Description of the task: Here is a block of records. Copy every one of them exactly.

(Dataset records)
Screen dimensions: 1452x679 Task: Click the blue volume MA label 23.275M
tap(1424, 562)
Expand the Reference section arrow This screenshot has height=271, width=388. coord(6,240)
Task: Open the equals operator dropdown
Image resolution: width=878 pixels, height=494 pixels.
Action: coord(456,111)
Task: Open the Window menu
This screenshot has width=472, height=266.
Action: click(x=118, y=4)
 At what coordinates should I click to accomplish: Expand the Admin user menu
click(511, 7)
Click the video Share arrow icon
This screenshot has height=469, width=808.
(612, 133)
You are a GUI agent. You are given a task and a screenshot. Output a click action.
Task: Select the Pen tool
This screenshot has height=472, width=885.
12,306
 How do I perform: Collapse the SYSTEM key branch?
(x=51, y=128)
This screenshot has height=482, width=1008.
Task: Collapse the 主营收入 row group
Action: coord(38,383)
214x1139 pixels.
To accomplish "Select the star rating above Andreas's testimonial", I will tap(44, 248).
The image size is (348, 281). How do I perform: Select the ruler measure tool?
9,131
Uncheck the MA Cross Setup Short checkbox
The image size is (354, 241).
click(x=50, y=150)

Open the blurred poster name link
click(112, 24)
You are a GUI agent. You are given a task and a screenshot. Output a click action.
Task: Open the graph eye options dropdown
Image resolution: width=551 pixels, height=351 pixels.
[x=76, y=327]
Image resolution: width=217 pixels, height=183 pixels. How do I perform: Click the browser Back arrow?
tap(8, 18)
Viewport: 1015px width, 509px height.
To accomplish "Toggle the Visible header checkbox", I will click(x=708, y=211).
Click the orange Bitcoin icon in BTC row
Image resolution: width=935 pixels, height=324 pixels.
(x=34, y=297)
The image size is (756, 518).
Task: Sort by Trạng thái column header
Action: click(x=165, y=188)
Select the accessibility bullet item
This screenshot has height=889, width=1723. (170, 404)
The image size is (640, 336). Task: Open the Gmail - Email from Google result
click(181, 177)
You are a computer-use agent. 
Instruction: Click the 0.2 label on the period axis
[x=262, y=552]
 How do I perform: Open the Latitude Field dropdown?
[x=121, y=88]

Task result:
Screen dimensions: 1452x679 Task: Click the blue volume MA label 23.275M
tap(1424, 562)
Expand the Reference section arrow This screenshot has height=271, width=388. coord(6,240)
Task: Open the equals operator dropdown
Image resolution: width=878 pixels, height=494 pixels.
Action: coord(456,111)
Task: Open the Window menu
This screenshot has width=472, height=266.
Action: click(x=118, y=4)
 At what coordinates should I click to accomplish: Expand the Admin user menu
click(511, 7)
Click the video Share arrow icon
This screenshot has height=469, width=808.
(612, 133)
You are a GUI agent. You are given a task and a screenshot. Output a click action.
Task: Select the Pen tool
This screenshot has height=472, width=885.
12,306
 How do I perform: Collapse the SYSTEM key branch?
(x=51, y=128)
This screenshot has height=482, width=1008.
Task: Collapse the 主营收入 row group
Action: coord(38,383)
214x1139 pixels.
To accomplish "Select the star rating above Andreas's testimonial", I will tap(44, 248).
The image size is (348, 281). How do I perform: Select the ruler measure tool?
9,131
Uncheck the MA Cross Setup Short checkbox
The image size is (354, 241).
click(x=50, y=150)

Open the blurred poster name link
click(112, 24)
You are a GUI agent. You are given a task and a screenshot. Output a click action.
Task: Open the graph eye options dropdown
Image resolution: width=551 pixels, height=351 pixels.
[x=76, y=327]
Image resolution: width=217 pixels, height=183 pixels. How do I perform: Click the browser Back arrow?
tap(8, 18)
Viewport: 1015px width, 509px height.
To accomplish "Toggle the Visible header checkbox", I will click(x=708, y=211).
Click the orange Bitcoin icon in BTC row
Image resolution: width=935 pixels, height=324 pixels.
(x=34, y=297)
The image size is (756, 518).
Task: Sort by Trạng thái column header
Action: click(x=165, y=188)
Select the accessibility bullet item
This screenshot has height=889, width=1723. (170, 404)
The image size is (640, 336). Task: Open the Gmail - Email from Google result
click(181, 177)
You are a computer-use agent. 
Instruction: Click the 0.2 label on the period axis
[x=262, y=552]
 How do I perform: Open the Latitude Field dropdown?
[x=121, y=88]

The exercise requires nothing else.